A wide variety of techniques are used in hazing. Many hazing rituals involve humiliation, embarrassment, abuse, and harassment. Inductees may be subjected to a single “hell night” in which they go through a series of rituals, or a “hell week,” a prolonged hazing in which they must be constantly ready for new orders from older members of the organization. For example, new members of a sports team might be obliged to carry pagers so that they can be summoned to hazing events, or new fraternity pledges might be required to salute all current fraternity members whenever they encounter them during hell week, in addition to participating in hazing events in the evening.

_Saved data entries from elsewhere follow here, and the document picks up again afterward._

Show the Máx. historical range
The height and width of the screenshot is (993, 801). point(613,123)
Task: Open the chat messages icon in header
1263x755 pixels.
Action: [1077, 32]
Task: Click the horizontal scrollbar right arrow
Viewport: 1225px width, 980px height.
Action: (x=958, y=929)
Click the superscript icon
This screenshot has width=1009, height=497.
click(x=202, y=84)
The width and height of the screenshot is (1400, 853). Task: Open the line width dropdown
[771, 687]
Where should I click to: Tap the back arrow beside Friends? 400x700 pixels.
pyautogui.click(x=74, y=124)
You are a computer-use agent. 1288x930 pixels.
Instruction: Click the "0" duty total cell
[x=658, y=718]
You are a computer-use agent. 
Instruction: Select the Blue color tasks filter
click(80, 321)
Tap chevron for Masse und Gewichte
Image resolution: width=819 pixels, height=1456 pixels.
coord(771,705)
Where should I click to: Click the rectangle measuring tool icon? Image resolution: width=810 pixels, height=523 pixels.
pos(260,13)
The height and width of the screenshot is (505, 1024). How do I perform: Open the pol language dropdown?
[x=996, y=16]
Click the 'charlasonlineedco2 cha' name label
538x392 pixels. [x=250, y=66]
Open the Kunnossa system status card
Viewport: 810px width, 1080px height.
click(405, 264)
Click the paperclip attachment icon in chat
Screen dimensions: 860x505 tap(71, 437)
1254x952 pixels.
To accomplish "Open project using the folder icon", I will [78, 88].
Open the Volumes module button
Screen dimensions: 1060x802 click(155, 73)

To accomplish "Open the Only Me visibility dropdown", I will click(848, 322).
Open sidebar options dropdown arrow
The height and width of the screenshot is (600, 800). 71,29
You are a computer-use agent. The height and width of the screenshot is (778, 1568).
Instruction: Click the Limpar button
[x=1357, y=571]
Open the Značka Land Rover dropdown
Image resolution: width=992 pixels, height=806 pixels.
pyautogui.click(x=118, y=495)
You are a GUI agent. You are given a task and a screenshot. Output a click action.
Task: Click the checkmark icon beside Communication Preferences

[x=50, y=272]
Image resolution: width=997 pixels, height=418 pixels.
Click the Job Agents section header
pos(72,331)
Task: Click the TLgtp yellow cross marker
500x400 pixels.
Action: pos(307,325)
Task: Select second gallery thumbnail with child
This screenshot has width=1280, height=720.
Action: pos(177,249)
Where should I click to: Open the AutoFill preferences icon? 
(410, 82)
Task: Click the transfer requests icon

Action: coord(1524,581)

Some organizations pass down venerable hazing traditions, while others develop their own. The potential dangers of hazing can be both physical and psychological. In sororities, for example, a common hazing practice involves ordering new pledges to strip to their underwear so that they can be judged by older sorority members, which may be humiliating or dangerous for women who are struggling with body image issues. Hazing challenges in which people are dared to drink large amounts of alcohol or to engage in dangerous physical stunts can also be very risky, and in some cases, deadly.
The history of hazing is ancient, with documented cases dating to at least the 1600s. This may explain why no tolerance policies on hazing are often unsuccessful, because such policies only work when people refuse to engage in hazing ceremonies, and report attempted hazing to officials. New inductees are often afraid or reluctant to discuss or report hazing activities, making it difficult for officials to enforce hazing bans.
People who do take the initiative to report or refuse hazing may find themselves ostracized. For newcomers who are trying to fit into an organization, the potential for rejection from the group is sometimes viewed as far more unpleasant than the hazing. Some institutions have established anonymous hazing tip lines to encourage people to report hazing confidentially. Dangerous hazing practices should always be reported, as human life is far more important than fitting in.